There is something so comforting about being in the company of my mom and sisters. Last night I met up with my mom and sister Sara to do a little birthday shopping for my soon-to-be 21-year-old not-so-baby sister. After wearing out our already tired feet, we sat down for dinner at a little restaurant in the mall. What followed next? Scintillating conversation? Endless giggles? Updates on the latest happenings? Not so much. Believe me, we have plenty of dinners where all of the above happens, and those are some of my happiest times, but last night, we needed something more.
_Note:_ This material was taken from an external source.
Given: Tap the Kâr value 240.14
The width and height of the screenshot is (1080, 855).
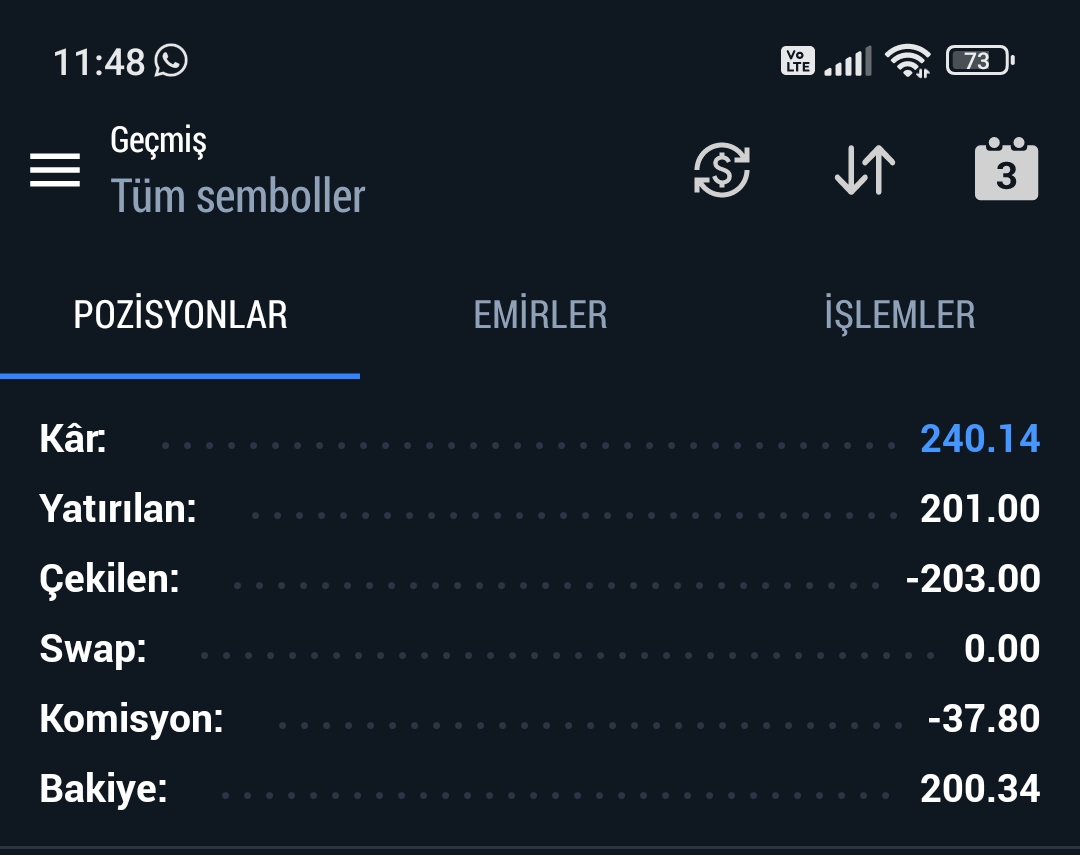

We were all weary from a stressful day, and weighing heavy on us was the passing of my great-uncle earlier in the day. No we didn’t have a gab fest of gossip, we sort of just rested in each other’s company. And that was exactly what I needed. I’ve gotten to a place lately where I feel just worn down with so many things. I feel like I am treading water, trying to figure out where I’m really supposed to be, what I’m supposed to be doing, and quite frankly, it’s just taken the wind out of my sails. So to sit there in a booth, listening to the small talk, and the occasional silence, I felt like we were all connected on a much deeper level. Giving each other the permission to rest and just let go, for a little while, of everything weighing on our shoulders. To not have to be “interesting” or make conversation or put on airs that everything is ah-mazing in our worlds. We could just be there and be there for each other….in whatever capacity we needed.
I truly feel so blessed to have such an amazing network of incredible support. There are so many people who surround me and wrap me up in love, when I need it, and even when I think I don’t.